Sociologist Julia Brines made a big splash Wednesday with a study finding that men who did more traditionally "feminine" chores around the house had slightly less sex with their wives than those who stuck to manly yard work. Specifically, men who did only "male" chores could expect 1.6 more sexual encounters a month than those who sometimes pitched in with dishes. But experts say the more sex-less housework link may be overstated.
Amanda J. Miller, who has studied housework divisions among cohabiting couples, says that what tends to affect a couple's satisfaction the most is "not so much the actual share of the housework the couples are doing or how they're dividing it up between male and female, but are they each doing the kind of work they want to do?" She points out that Brines was working with data on housework and sex collected between 1992 and 1994: "Twenty years ago when this data was collected, it was much easier to find couples who had more traditional viewpoints than it would be today." And those traditional couples may have been more likely to want a highly gendered chore breakdown, and to feel dissatisfied — and maybe less interested in sex — if they didn't get it.
Stephanie Coontz, a professor of history and noted scholar of contemporary marriage, agrees that 1992's data may not describe today's marriages: "It would be very dangerous for men or women to take this description of an average finding from 20 years ago and think their sex lives will be better if they use it as a prescription for their behavior today."

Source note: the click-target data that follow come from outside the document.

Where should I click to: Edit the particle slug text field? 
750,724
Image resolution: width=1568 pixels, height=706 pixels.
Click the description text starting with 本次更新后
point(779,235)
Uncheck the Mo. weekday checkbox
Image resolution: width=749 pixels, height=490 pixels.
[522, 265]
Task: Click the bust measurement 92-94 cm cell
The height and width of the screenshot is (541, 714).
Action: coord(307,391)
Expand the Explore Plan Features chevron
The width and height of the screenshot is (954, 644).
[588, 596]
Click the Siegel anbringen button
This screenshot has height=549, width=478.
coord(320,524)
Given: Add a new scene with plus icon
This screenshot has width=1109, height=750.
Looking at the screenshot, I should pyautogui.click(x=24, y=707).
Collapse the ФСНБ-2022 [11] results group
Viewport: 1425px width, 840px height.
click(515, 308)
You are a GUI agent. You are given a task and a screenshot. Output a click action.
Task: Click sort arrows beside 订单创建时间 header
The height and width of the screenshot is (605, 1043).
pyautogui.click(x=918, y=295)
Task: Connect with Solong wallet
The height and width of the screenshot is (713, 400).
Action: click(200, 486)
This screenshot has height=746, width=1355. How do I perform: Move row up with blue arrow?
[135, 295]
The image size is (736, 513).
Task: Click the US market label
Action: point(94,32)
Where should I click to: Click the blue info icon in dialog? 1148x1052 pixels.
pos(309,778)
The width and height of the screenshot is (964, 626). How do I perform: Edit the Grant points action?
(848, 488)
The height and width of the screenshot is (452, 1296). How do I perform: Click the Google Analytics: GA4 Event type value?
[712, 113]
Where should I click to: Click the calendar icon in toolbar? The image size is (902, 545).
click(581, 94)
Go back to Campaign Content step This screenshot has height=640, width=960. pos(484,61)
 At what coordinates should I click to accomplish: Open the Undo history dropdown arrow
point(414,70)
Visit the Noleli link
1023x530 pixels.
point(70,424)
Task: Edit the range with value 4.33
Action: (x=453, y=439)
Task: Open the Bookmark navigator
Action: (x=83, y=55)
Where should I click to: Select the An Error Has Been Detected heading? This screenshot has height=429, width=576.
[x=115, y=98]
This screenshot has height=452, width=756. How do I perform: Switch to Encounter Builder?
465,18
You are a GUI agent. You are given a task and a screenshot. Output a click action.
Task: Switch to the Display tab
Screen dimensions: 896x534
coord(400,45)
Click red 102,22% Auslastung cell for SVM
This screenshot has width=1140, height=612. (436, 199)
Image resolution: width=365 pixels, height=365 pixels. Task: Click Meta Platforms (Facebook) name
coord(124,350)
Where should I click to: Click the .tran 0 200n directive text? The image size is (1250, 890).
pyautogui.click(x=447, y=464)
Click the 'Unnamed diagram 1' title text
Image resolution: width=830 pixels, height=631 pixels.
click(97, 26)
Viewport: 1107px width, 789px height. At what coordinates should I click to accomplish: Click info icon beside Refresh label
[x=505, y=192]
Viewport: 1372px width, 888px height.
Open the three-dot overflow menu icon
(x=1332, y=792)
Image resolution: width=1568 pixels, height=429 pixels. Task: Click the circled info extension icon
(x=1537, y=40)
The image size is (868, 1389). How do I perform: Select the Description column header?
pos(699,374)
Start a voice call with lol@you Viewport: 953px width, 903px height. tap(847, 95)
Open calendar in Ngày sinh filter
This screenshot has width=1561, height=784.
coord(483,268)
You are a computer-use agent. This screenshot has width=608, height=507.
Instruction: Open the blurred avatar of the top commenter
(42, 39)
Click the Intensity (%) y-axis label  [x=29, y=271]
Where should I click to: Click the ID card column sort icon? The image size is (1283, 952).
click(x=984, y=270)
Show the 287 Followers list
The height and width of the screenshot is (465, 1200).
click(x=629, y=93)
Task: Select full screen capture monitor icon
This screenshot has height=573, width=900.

In fact, she says there's ample research showing that couples are most satisfied when they share housework. She cited a 2009 study of 6,877 couples by sociologist Constance Gager, which found that both wives and husbands who spent more time on housework also had more sex. And psychologist and marriage research John Gottman has found that husbands who help with housework have better sex lives.
Brines also told the Toronto Star that couples in egalitarian relationships have "lackluster" sex lives: "They're really good best friends, but the sexual charge is missing from the relationship." Coontz says, "there are some studies that suggest the big challenge for couples is making friendship sexy. But I don't think we should back off from trying to do so."
Old scripts about sex and relationships die hard, she says: "We've had 150 years of telling a woman that what's sexy is a man who's stronger than you, who knows more than you," and who wouldn't be caught dead with an iron. So it's not surprising that some couples find that an egalitarian setup goes against what they've been taught is hot. But as more women work outside the home, a clean counter may trump old archetypes: "Wives who are dissatisfied with the amount of housework and childcare their husbands do have a lot less interest in sex and the marriage as a whole."
Miller says that rather than trying to go back to a 1950s model, couples should take a more nuanced message from Brines's research: "Finding a partner whose ideals best match yours is going to be the most important in this new gender frontier."